Por Ricardo Rodríguez-Long | Garage Latino
Por un solo domingo al año, la calle comercial más exclusiva del mundo deja de vender bolsas de mano y empieza a vender historia. El Día del Padre, 21 de junio de 2026, el 31° Rodeo Drive Concours d’Elegance transformó tres cuadras del famoso boulevard de Beverly Hills en un museo al aire libre — y cerca de 47,000 personas llegaron a recorrerlo.
Esta edición tuvo un peso extra. Se rindió tributo al 250 aniversario de Estados Unidos, al centenario de la histórica Ruta 66, y al 50 aniversario del Comité de Rodeo Drive. Tres celebraciones convergiendo en una sola calle, en una sola tarde.









Un Car Show Diferente
Si te imaginas conos naranjas y un estacionamiento acordonado, no conoces el Rodeo Drive Concours. Es una exhibición jurada, montada sobre las mismas banquetas donde están las boutiques de lujo más exclusivas del mundo — que, caminando entre los autos, casi funcionan como una barrera propia. Una barrera sofisticada. Una barrera de lujo, si se me permite decirlo así.
Más de 100 vehículos se alinearon este año en el boulevard, desde clásicos de antes de la guerra hasta hypercars modernos, varios respaldados por concesionarios como Porsche Beverly Hills. Y como capa artística extra, el artista pop Mr. Brainwash presentó “Beautiful Horsepower”, combinando autos clásicos de tamaño real — un Porsche 911 del 73, un Mercedes-Benz 300 SLR del 55, un Ferrari GTO del 62 — con su icónico arte urbano. Autos convertidos en lienzo, y lienzo convertido en autos.

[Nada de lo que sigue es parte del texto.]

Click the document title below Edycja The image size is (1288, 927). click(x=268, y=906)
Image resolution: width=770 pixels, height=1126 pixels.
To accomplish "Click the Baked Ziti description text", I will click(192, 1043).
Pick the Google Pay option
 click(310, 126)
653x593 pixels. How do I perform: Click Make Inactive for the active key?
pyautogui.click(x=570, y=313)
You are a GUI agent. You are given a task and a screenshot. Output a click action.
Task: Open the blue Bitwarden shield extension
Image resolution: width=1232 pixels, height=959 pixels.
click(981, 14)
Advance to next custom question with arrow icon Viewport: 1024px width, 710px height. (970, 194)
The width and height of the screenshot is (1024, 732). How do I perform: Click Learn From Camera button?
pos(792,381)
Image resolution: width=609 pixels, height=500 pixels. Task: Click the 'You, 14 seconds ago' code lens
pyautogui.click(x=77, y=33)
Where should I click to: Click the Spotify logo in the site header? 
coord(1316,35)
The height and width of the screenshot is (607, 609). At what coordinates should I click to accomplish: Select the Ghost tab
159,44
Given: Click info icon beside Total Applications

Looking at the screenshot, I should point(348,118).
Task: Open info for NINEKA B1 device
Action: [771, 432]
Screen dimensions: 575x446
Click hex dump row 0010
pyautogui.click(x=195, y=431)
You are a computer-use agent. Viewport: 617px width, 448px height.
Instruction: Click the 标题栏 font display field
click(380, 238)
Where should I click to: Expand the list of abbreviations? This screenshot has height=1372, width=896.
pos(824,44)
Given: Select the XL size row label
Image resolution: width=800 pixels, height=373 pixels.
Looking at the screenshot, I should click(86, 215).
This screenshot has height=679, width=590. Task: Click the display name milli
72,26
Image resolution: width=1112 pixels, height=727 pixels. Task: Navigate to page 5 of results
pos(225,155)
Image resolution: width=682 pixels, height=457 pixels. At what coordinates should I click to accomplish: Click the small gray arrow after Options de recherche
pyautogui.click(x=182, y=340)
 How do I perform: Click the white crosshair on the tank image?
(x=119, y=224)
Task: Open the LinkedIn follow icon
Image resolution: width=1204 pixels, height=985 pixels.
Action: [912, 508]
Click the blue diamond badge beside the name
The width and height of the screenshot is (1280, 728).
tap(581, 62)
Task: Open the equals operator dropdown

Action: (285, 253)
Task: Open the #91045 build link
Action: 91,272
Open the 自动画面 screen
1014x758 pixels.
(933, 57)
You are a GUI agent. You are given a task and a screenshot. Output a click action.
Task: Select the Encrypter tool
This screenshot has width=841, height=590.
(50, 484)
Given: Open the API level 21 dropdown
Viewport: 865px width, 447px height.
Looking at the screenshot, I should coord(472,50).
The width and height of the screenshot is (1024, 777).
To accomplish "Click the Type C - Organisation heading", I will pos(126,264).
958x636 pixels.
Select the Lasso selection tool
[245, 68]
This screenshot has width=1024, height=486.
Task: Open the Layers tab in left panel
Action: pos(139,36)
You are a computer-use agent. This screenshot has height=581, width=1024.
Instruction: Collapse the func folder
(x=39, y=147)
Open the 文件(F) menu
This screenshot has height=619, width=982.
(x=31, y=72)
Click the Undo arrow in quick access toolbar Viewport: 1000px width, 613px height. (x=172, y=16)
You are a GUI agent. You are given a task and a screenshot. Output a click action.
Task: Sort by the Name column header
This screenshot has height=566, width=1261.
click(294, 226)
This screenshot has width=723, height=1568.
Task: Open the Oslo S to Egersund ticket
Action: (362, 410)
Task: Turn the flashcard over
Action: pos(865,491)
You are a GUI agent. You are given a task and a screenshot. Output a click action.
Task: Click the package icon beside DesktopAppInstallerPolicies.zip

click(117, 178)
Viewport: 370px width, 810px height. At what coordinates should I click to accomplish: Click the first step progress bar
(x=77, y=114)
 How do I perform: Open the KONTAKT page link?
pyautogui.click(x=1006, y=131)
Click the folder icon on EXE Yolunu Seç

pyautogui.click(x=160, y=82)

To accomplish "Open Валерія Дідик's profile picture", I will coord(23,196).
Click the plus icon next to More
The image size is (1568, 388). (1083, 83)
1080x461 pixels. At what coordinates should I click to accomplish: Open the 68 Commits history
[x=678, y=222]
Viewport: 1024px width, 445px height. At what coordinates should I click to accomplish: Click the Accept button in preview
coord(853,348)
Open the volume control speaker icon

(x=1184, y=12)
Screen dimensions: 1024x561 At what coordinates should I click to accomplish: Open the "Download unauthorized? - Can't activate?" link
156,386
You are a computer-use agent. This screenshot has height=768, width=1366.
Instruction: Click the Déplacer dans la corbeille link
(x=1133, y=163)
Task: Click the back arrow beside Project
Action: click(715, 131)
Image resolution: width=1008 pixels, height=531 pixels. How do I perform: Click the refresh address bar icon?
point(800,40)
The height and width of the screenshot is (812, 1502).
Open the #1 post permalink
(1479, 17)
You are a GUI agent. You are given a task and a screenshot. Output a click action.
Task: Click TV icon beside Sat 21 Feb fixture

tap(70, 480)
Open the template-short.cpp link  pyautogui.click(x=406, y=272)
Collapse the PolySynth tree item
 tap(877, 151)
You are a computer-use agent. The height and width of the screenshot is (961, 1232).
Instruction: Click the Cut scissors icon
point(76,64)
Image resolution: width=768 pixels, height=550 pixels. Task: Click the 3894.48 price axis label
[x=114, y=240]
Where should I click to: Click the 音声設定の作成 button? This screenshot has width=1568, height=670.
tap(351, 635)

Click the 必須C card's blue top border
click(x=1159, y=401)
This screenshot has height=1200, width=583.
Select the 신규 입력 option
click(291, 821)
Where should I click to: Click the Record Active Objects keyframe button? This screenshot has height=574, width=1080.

Y detrás de todo el glamour, hay causa: lo recaudado benefició a la Fundación de Policía de Beverly Hills y a los Bomberos y Jefes de Bomberos de Beverly Hills — un hilo filantrópico que ha acompañado a este concours desde sus primeros años.
Los Ganadores de Este Año
El Best in Show se lo llevó un Mercedes 37/95 Double Phaeton Torpedo de 1913, de la colección Nethercutt — un auto construido cuando “alta tecnología” significaba algo completamente distinto a lo que significa hoy. Un recordatorio de qué tan lejos ha llegado el automóvil en poco más de un siglo.
Completando los premios principales: el Premio del Alcalde (Más Elegante) para un Rolls-Royce Silver Ghost de 1926; el Premio Fred Hayman (Más Estiloso) para un Duesenberg de carreras de 1920; el Premio Steve McQueen (Deportivo) para un Jaguar tipo D de 1955; y el Premio Rodeo Drive (Más Atrevido) para un Bill Thomas Cheetah de 1966. Cinco autos, cinco épocas distintas del diseño automotriz, todos sobre el mismo tramo de asfalto.
La Perspectiva de un Angelino
Crecí en Los Ángeles, y recuerdo haber ido a este evento en sus primeras ediciones, allá por mediados de los años noventa. Desde entonces, solo ha mejorado.
Lo que más me llamó la atención este año no fue el metal — fue la gente. Vi a abuelos explicándoles a sus nietos qué significaba un deportivo de los años cincuenta, y al siguiente instante, vi a un joven coleccionista mostrándole a su propio abuelo las especificaciones de un hypercar moderno. Conocimiento moviéndose en ambas direcciones, de generación en generación, justo ahí en la banqueta.
Para el mediodía, la multitud ya supera su capacidad — después de las diez de la mañana, conseguir una vista limpia de cualquier auto requiere paciencia. Pero esa densidad es parte del encanto. Le da al evento su propia energía, distinta a la de concours más tranquilos en el calendario.
Y honestamente, nada de esto debería sorprender a nadie. Beverly Hills es uno de los códigos postales más ricos del planeta, y por un Día del Padre al año, pone esa riqueza sobre ruedas — y abre las puertas a todos.